Auf dem Weg nach Wetter fällt dem Nachtreporter Licht im Pförtnerhaus des Herdecker Kraftwerks auf. Sitzt da etwa die ganze Nacht jemand im Nirgendwo? Ja. Ein freundlicher Herr begrüßt den Reporter. Weil wir nicht angemeldet sind, dürfen wir auch nicht hereinkommen. So ein Kraftwerk ist in Zeiten irrer Terroristen schließlich Sicherheitsbereich. Und der Wachmann muss nun die ganze Nacht hier einsam sitzen? „Ja, im Prinzip schon. Im Kraftwerk arbeiten noch einige Leute, die dafür sorgen, dass alles reibungslos läuft. Die sehe ich aber eher selten.“, sagt der Mann, den wir Kalli nennen sollen. Ist das nicht einsam? Das sei nicht so schlimm. In der schönen Natur rund um das Kraftwerk könne man oft Tiere beobachten, ab und zu komme auch mal ein Spaziergänger vorbei. Heute Abend wird der Reporter aber wohl der einzige Besucher bleiben…

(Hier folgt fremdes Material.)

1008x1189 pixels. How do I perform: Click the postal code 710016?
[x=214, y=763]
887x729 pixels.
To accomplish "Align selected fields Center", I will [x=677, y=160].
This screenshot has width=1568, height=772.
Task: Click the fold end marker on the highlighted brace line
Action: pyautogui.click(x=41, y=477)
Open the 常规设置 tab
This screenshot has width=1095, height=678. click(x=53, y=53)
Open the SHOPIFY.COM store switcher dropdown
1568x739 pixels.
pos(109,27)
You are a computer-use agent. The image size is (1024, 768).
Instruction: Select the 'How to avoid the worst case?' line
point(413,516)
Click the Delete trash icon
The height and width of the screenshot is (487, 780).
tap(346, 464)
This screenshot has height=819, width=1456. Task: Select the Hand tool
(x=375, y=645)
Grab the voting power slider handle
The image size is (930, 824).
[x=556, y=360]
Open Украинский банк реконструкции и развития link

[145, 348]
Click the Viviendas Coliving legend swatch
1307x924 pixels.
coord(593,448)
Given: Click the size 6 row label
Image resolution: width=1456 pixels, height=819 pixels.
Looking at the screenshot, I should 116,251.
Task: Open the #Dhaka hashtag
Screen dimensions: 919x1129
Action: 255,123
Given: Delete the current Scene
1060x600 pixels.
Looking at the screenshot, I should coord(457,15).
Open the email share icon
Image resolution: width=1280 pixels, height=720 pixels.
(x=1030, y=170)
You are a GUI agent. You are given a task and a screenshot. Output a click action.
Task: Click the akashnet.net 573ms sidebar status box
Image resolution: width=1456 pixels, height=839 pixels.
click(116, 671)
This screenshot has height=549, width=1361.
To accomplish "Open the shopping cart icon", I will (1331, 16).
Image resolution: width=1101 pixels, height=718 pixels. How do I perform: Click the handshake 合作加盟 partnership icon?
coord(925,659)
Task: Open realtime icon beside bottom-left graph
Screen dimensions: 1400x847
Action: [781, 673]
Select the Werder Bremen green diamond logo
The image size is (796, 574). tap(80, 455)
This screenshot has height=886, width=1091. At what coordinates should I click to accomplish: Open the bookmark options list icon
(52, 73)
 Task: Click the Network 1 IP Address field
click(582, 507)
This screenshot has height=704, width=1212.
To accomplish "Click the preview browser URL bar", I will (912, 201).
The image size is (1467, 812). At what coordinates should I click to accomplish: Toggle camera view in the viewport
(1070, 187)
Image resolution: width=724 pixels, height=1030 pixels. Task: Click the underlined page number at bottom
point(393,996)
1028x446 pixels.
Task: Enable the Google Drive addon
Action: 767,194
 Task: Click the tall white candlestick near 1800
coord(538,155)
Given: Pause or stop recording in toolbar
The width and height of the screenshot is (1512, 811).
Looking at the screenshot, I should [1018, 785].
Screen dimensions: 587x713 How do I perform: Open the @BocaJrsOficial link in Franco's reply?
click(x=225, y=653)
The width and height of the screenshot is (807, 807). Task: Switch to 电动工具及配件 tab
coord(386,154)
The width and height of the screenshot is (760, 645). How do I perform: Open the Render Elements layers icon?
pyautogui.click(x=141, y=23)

Nächste Station Tanke. Kleine Erfrischung für’s Auto und den Fahrer. Habt ihr etwa die ganze Nacht geöffnet? Klar, sagt der freundliche junge Mann an der Kasse. „Unsere Tankstelle hat an jedem Tag des Jahres rund um die Uhr geöffnet.“ Und wer kommt da so? Erstaunlicherweise seien es viele Menschen, die noch eine Kleinigkeit für’s Fest brauchen. Lebensmittel, Spirituosen, Pralinen – eigentlich alles außer Benzin. Getankt werde natürlich auch, aber eher nebenbei. Und wie lange dauert die Schicht heute? „Bis Mitternacht – dann kommt der Nachtdienst.“
Inzwischen ist beste Bescherungszeit in der Stadt. Kein Mensch und kaum ein Auto sind auf den Straßen zu sehen. Nur hinter den vielen festlich beleuchteten Fenstern sieht man manchmal jemanden. Licht brennt auch in der Polizeiwache. Ob dort überhaupt etwas zu tun ist? Die bösen Jungs sind heute auch ganz zahm, oder? „Leider nein“, sagt die freundliche Wachdienstleiterin, die heute mit weiteren Kolleginnen und Kollegen Dienst hat. Schon morgens habe man mit einem Raubüberfall zu tun gehabt. Meist seien es aber weniger spektakuläre Einsätze. Wenn Menschen Alkohol trinken und Familienmitglieder zusammentreffen, die sich vielleicht nicht so ganz doll lieb haben, gebe es halt schon mal Auseinandersetzungen, die dann auch mal von der Polizei geschlichtet werden müssten. Hinzu kämen die Klassiker, wie betrunkene Autofahrer oder randalierende Halbstarke. Die seien leider auch zu Weihnachten unterwegs. Und wie ist es, wenn man zu Weihnachten arbeiten muss, statt bei den Lieben zu sein? „Halb so schlimm“, lacht die junge Chefin vom Dienst. „Wir versuchen es uns zwischen den Einsätzen ein bisschen gemütlich zu machen. Wir haben Kuchen mitgebracht und wir haben sogar einen kleinen Weihnachtsbaum.“ Gerade als wir mit einem Kaffee anstoßen und den Kuchen probieren wollen, kommt der nächste Einsatz. Eilig geht’s zum Streifenwagen. Der Kaffee wird wieder mal kalt und der Kuchen bleibt liegen. Die Polizei ist eben immer im Dienst…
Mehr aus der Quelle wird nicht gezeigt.